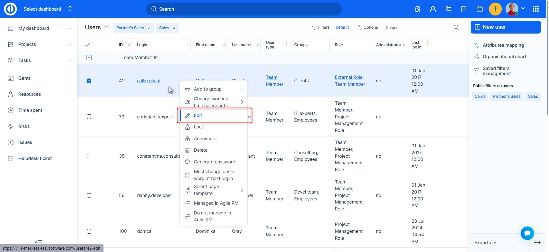This screenshot has width=549, height=252.
Task: Collapse the Team Member group row
Action: click(x=89, y=58)
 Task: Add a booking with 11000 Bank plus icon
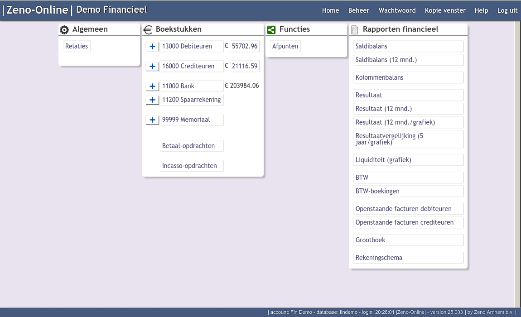point(152,86)
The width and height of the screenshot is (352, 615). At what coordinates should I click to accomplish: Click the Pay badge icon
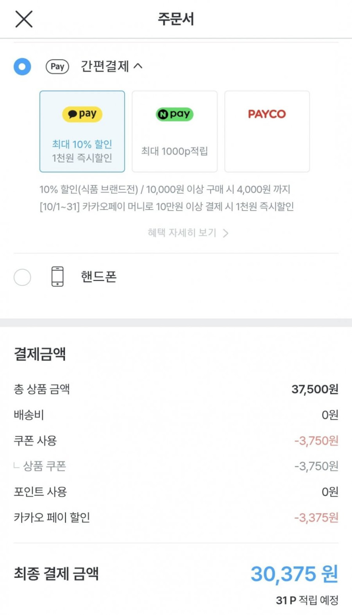(57, 67)
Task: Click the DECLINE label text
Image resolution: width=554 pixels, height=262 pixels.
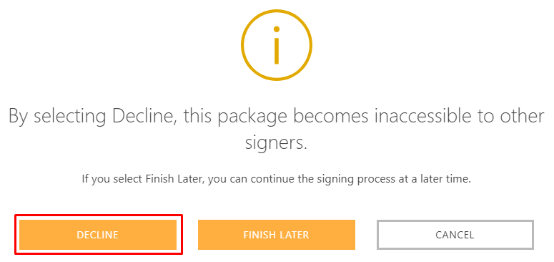Action: [98, 235]
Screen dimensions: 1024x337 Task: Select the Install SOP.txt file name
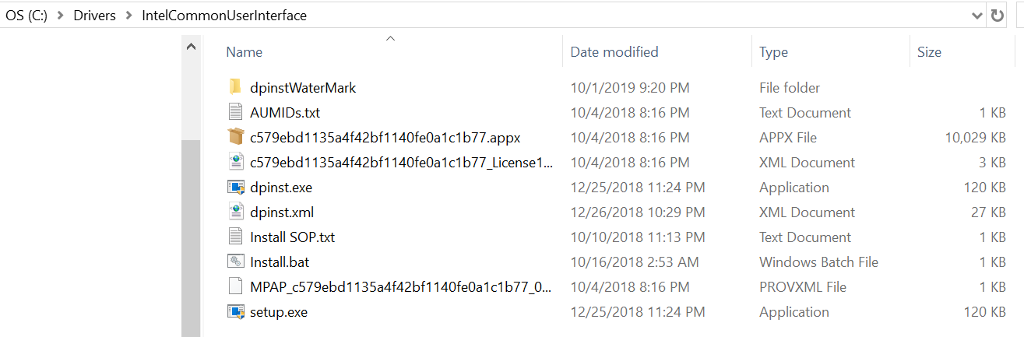click(x=292, y=237)
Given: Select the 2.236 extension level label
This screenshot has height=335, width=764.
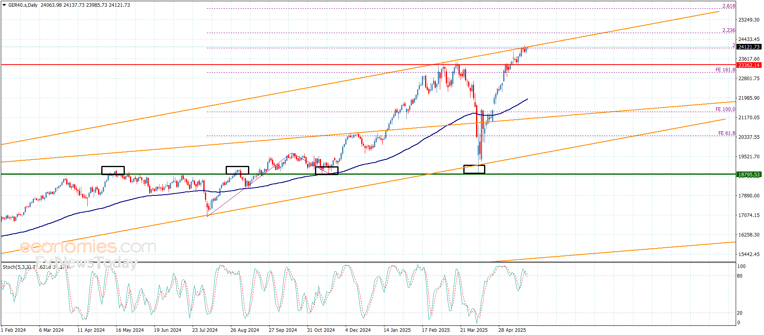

..........

▸ WHAT THE TASK REQUIRES
Only the lines from the one containing "Task: Click the DECLINE label text" through the last line of the data belong in the copy, both included and reproduced exactly. Pictures do not.

▸ TASK SOLUTION
Task: Click the DECLINE label text
Image resolution: width=554 pixels, height=262 pixels.
Action: [98, 235]
Screen dimensions: 1024x337 Task: Select the Install SOP.txt file name
click(x=292, y=237)
Given: Select the 2.236 extension level label
This screenshot has height=335, width=764.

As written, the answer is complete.